» Exercise objective
Reproduce every line in the material below that holds "computer".
###
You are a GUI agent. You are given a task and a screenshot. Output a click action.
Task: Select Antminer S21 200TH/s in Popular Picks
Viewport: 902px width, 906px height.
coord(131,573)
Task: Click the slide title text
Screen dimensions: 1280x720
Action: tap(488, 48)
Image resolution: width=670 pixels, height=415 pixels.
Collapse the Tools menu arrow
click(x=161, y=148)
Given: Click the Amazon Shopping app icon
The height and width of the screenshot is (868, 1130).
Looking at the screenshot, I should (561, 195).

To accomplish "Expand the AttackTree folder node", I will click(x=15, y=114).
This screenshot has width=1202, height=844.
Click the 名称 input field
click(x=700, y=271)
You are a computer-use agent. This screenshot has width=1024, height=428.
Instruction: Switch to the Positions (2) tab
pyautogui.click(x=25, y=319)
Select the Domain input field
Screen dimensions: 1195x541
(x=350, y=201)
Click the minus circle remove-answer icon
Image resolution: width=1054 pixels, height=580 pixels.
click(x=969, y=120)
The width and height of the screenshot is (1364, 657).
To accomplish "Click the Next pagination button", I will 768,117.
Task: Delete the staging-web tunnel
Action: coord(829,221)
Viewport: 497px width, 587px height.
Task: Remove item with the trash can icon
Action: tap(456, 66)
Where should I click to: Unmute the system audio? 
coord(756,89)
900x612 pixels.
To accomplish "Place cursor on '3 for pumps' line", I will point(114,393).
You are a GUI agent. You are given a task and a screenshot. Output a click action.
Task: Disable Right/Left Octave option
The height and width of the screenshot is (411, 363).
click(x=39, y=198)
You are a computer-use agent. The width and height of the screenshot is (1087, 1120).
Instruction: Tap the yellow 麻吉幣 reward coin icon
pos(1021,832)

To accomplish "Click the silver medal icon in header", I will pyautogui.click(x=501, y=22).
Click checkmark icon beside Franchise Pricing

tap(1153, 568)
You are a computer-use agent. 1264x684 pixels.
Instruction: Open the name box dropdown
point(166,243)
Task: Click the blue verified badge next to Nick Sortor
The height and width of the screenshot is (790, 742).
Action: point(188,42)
###
» Reply
You are a computer-use agent. This screenshot has width=1024, height=428.
You are a computer-use agent. The width and height of the screenshot is (1087, 1120).
You are a computer-use agent. 1264x684 pixels.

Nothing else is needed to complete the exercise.